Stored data
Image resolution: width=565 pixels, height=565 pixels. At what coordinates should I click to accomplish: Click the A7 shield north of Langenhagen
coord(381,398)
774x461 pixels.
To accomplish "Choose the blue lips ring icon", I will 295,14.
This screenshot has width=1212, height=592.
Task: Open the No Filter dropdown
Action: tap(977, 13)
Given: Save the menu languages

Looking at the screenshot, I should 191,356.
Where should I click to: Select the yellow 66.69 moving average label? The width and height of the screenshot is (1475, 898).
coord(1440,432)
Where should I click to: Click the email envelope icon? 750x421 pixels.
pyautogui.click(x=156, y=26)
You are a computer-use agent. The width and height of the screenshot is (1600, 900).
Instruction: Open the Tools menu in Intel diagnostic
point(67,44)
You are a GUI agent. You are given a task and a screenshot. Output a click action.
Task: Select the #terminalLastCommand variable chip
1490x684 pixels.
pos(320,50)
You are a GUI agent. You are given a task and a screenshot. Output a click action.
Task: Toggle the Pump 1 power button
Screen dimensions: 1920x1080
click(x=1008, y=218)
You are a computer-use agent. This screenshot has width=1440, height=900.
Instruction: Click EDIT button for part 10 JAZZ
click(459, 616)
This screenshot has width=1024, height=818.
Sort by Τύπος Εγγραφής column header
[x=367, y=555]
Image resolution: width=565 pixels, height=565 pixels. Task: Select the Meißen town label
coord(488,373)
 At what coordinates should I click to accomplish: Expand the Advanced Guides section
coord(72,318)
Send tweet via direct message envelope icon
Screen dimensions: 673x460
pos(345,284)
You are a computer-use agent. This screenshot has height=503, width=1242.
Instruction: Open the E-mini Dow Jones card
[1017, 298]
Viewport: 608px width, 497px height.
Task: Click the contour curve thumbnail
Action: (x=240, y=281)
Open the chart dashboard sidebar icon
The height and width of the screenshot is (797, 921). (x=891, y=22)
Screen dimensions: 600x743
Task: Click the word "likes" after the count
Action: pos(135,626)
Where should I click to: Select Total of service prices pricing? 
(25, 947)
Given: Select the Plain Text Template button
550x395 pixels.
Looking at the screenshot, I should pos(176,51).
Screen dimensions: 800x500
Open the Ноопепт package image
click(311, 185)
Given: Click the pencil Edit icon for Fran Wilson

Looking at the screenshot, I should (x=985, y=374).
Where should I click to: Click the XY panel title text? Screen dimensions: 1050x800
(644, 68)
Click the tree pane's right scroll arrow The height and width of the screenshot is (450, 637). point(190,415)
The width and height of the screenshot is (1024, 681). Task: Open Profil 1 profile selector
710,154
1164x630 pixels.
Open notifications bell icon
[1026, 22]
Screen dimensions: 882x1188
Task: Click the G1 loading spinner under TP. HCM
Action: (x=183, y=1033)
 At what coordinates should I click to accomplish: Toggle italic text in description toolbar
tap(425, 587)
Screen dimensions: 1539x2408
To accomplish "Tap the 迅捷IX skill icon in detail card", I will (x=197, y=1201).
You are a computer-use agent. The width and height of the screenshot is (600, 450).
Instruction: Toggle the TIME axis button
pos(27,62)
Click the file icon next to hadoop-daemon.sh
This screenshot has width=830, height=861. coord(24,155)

_ASSIGNMENT_.
Retype every record above exactly as it stands.

_RESULT FOR THIS EXERCISE_.
Image resolution: width=565 pixels, height=565 pixels. At what coordinates should I click to accomplish: Click the A7 shield north of Langenhagen
coord(381,398)
774x461 pixels.
To accomplish "Choose the blue lips ring icon", I will 295,14.
This screenshot has width=1212, height=592.
Task: Open the No Filter dropdown
Action: tap(977, 13)
Given: Save the menu languages

Looking at the screenshot, I should 191,356.
Where should I click to: Select the yellow 66.69 moving average label? The width and height of the screenshot is (1475, 898).
coord(1440,432)
Where should I click to: Click the email envelope icon? 750x421 pixels.
pyautogui.click(x=156, y=26)
You are a computer-use agent. The width and height of the screenshot is (1600, 900).
Instruction: Open the Tools menu in Intel diagnostic
point(67,44)
You are a GUI agent. You are given a task and a screenshot. Output a click action.
Task: Select the #terminalLastCommand variable chip
1490x684 pixels.
pos(320,50)
You are a GUI agent. You are given a task and a screenshot. Output a click action.
Task: Toggle the Pump 1 power button
Screen dimensions: 1920x1080
click(x=1008, y=218)
You are a computer-use agent. This screenshot has width=1440, height=900.
Instruction: Click EDIT button for part 10 JAZZ
click(459, 616)
This screenshot has width=1024, height=818.
Sort by Τύπος Εγγραφής column header
[x=367, y=555]
Image resolution: width=565 pixels, height=565 pixels. Task: Select the Meißen town label
coord(488,373)
 At what coordinates should I click to accomplish: Expand the Advanced Guides section
coord(72,318)
Send tweet via direct message envelope icon
Screen dimensions: 673x460
pos(345,284)
You are a computer-use agent. This screenshot has height=503, width=1242.
Instruction: Open the E-mini Dow Jones card
[1017, 298]
Viewport: 608px width, 497px height.
Task: Click the contour curve thumbnail
Action: (x=240, y=281)
Open the chart dashboard sidebar icon
The height and width of the screenshot is (797, 921). (x=891, y=22)
Screen dimensions: 600x743
Task: Click the word "likes" after the count
Action: pos(135,626)
Where should I click to: Select Total of service prices pricing? 
(25, 947)
Given: Select the Plain Text Template button
550x395 pixels.
Looking at the screenshot, I should pos(176,51).
Screen dimensions: 800x500
Open the Ноопепт package image
click(311, 185)
Given: Click the pencil Edit icon for Fran Wilson

Looking at the screenshot, I should (x=985, y=374).
Where should I click to: Click the XY panel title text? Screen dimensions: 1050x800
(644, 68)
Click the tree pane's right scroll arrow The height and width of the screenshot is (450, 637). point(190,415)
The width and height of the screenshot is (1024, 681). Task: Open Profil 1 profile selector
710,154
1164x630 pixels.
Open notifications bell icon
[1026, 22]
Screen dimensions: 882x1188
Task: Click the G1 loading spinner under TP. HCM
Action: (x=183, y=1033)
 At what coordinates should I click to accomplish: Toggle italic text in description toolbar
tap(425, 587)
Screen dimensions: 1539x2408
To accomplish "Tap the 迅捷IX skill icon in detail card", I will (x=197, y=1201).
You are a computer-use agent. The width and height of the screenshot is (600, 450).
Instruction: Toggle the TIME axis button
pos(27,62)
Click the file icon next to hadoop-daemon.sh
This screenshot has width=830, height=861. coord(24,155)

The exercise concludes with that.